**REQUIRED WORK**
Report all lines from the entries below in which "This" appears.

**Dataset entries**
::::
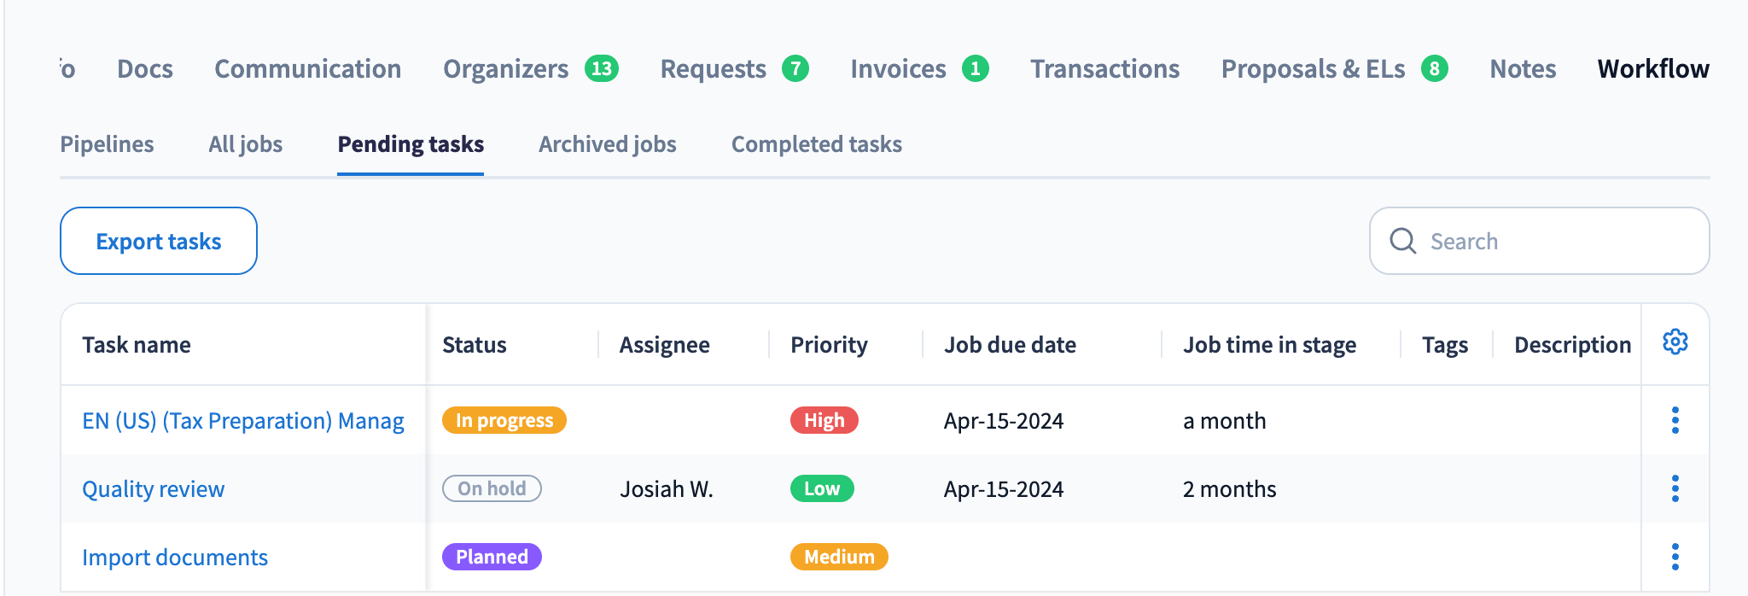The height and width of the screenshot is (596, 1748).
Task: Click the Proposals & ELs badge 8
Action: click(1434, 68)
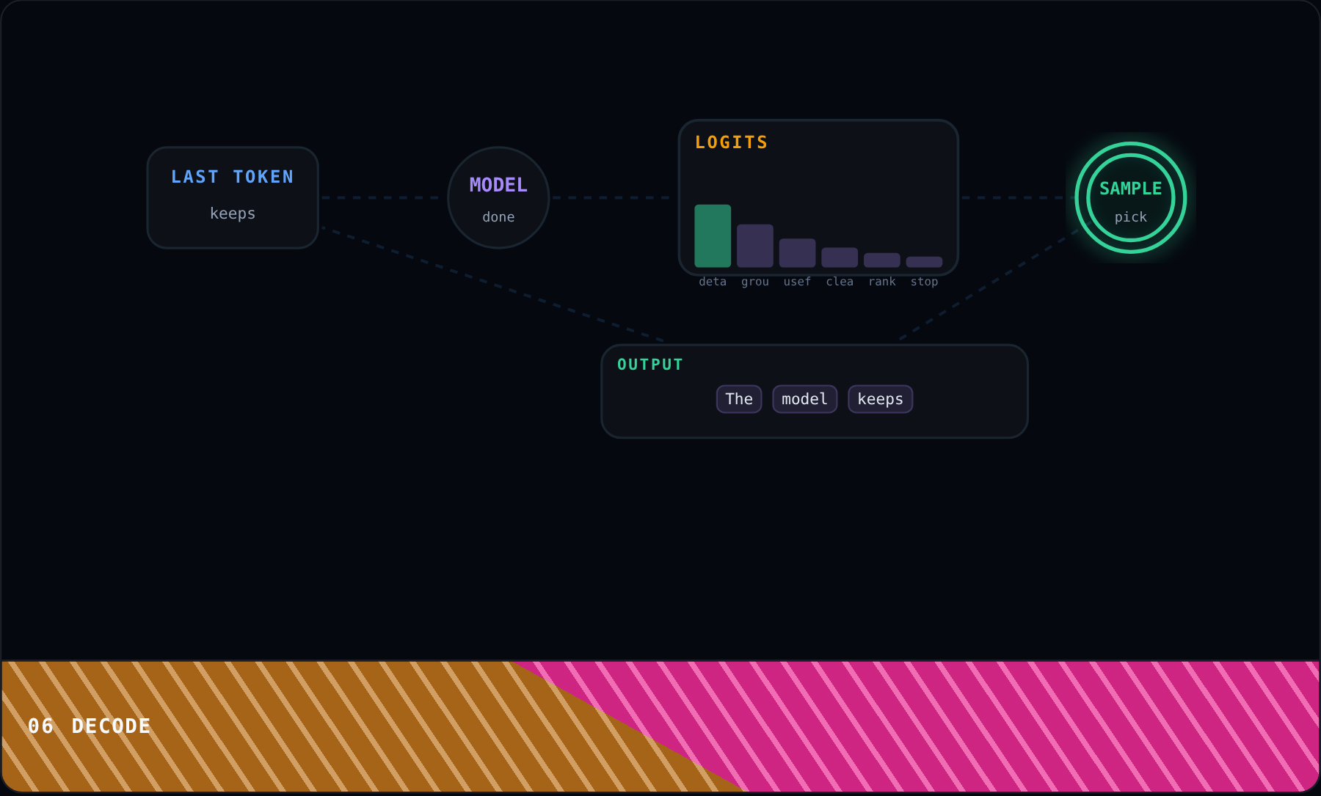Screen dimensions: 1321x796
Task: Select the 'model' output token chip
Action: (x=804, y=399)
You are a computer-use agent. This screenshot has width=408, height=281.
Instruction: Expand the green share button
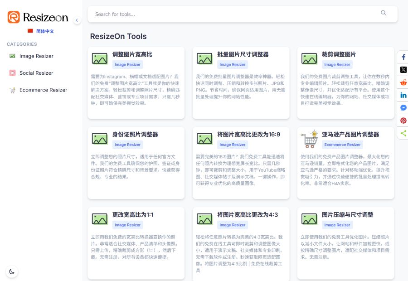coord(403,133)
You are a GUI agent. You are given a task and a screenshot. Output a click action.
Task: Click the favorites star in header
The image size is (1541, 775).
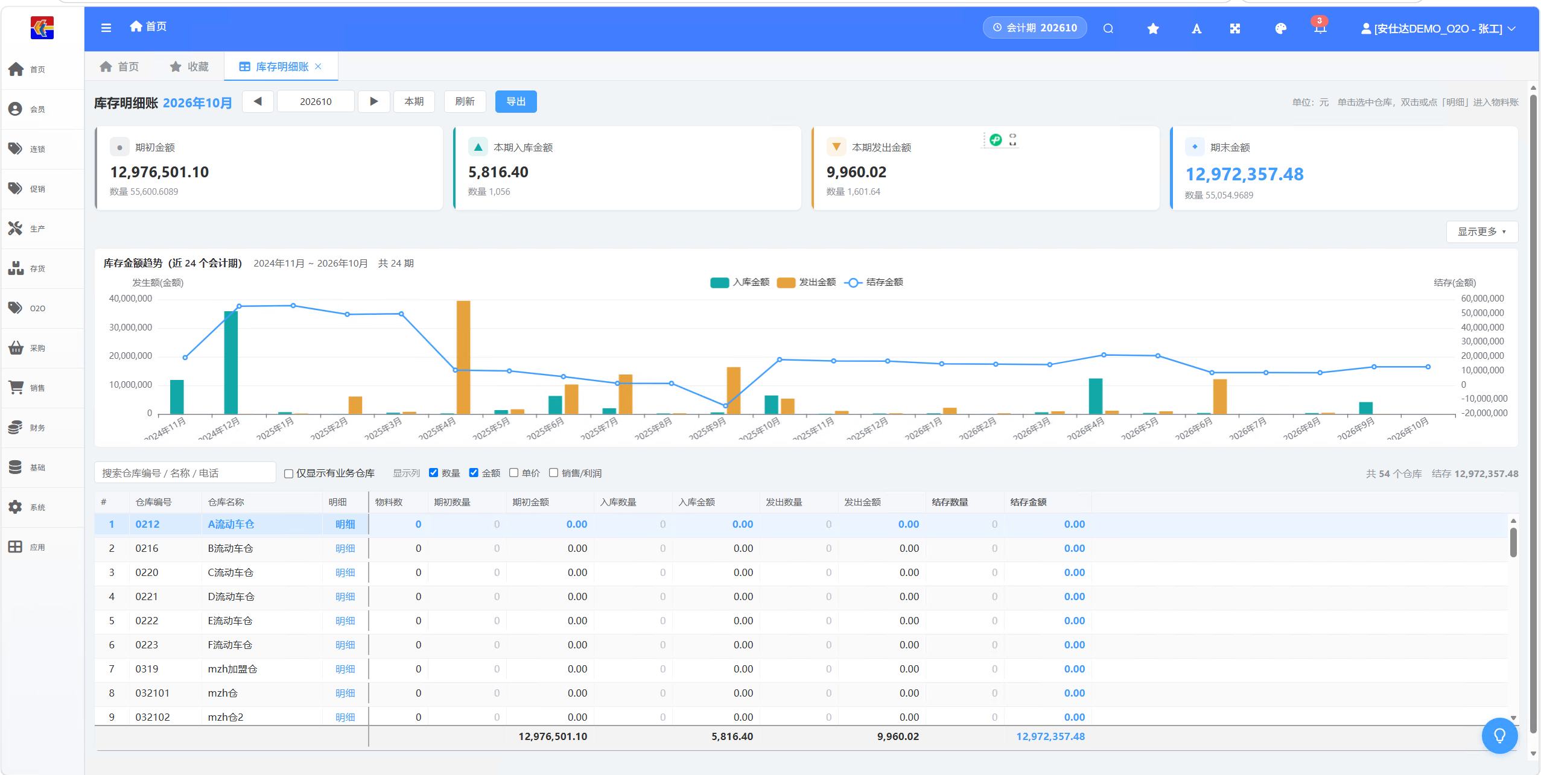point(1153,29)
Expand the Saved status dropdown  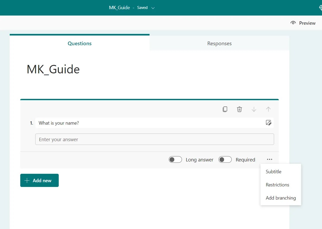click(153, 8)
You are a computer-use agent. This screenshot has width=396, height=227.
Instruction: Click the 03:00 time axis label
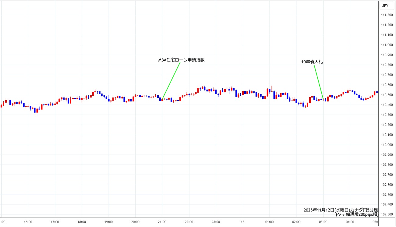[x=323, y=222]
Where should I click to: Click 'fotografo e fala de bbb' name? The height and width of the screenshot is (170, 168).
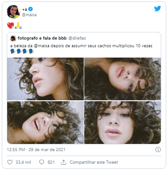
::::
**RESULT OF THE TASK**
You are a computer-use agent. This screenshot has width=408, height=281.
You are a computer-use agent. This screenshot has width=396, height=227.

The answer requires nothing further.